Every trading account across the foreign exchange market uses margin to execute trades. It is important for all traders to comprehend the way in which margin works, and how it can affect your ability to trade as well as the level of risk applied to the portfolio, relative to the quantity of funds in the account at any given time. The leverage applied to the account will determine the amount of margin available to the trader. In addition to general leverage settings for an account, each asset carries a specific leverage level, which supersedes the account leverage. In other words, if an account has a leverage of 300:1, but the asset being traded is Crude oil, which carries a leverage level of 50:1, the trader will automatically be limited to the leverage of the asset (the lowest between the two).

In order to provide a better understanding of Margin levels, and their importance to the success of every portfolio, please read the example below:

Example: A trader operates a portfolio with a balance of $10,000. The leverage on the account is 1:300. If the trader opens a position of 1 lot (100,000 base currency) in either direction, the margin requirements for this trade will be calculated as follows:

Trade #1

BUY 1 Lot USDJPY

Volume = 1 lot = 100,000 Base Currency

Leverage = 1:300

Margin = Volume / Leverage

Margin = $100,000 / 300

Margin = $333.33*

*Since the BASE currency of the currency pair USDJPY is USD, and the portfolio is also in USD, there is no need for a conversion.

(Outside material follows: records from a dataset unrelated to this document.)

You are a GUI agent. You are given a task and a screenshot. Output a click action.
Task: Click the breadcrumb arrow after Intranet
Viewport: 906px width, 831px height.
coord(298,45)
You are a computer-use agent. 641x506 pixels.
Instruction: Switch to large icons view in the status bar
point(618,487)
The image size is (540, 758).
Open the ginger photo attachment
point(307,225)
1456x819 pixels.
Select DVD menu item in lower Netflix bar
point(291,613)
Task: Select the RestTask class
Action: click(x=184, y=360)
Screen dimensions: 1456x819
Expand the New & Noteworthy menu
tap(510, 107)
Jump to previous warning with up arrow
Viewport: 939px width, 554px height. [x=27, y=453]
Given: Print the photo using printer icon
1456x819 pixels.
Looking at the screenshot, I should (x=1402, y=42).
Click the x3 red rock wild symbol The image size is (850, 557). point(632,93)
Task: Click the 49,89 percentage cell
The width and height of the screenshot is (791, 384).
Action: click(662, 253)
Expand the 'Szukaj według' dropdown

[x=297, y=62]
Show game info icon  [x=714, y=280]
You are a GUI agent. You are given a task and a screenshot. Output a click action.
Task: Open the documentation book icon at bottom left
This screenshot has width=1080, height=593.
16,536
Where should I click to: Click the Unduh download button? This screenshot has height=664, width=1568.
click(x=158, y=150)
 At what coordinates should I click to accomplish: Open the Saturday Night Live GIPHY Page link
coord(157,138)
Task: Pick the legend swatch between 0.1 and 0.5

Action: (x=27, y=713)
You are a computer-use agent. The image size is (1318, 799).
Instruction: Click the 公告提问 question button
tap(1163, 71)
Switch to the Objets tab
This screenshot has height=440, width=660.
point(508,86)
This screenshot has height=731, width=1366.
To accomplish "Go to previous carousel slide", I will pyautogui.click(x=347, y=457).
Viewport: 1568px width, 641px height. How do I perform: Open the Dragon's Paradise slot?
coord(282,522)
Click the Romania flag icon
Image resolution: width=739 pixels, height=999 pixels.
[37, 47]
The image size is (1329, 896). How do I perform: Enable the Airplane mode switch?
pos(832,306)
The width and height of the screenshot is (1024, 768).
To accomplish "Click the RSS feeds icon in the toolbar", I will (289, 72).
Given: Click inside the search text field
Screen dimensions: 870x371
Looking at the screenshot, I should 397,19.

Example with currency conversion

Trade #2:

SELL 1 Lot EURUSD at 1.3700

Volume = 1 lot = 100,000 Base Currency

Leverage = 1:300

Margin = Volume / Leverage

Margin = 100,000 EUR / 300

Margin = 333.33 EUR

Margin = (333.33)*(1.3700)

Margin = $456.67

It is important for every trader to understand the functionality of margin requirements in every trade executed within a portfolio. At times, overuse of margin levels can hinder a trader’s ability to act freely across their account. Proper portfolio management requires diligent risk management, in order to avoid placing the entire account at risk of loss.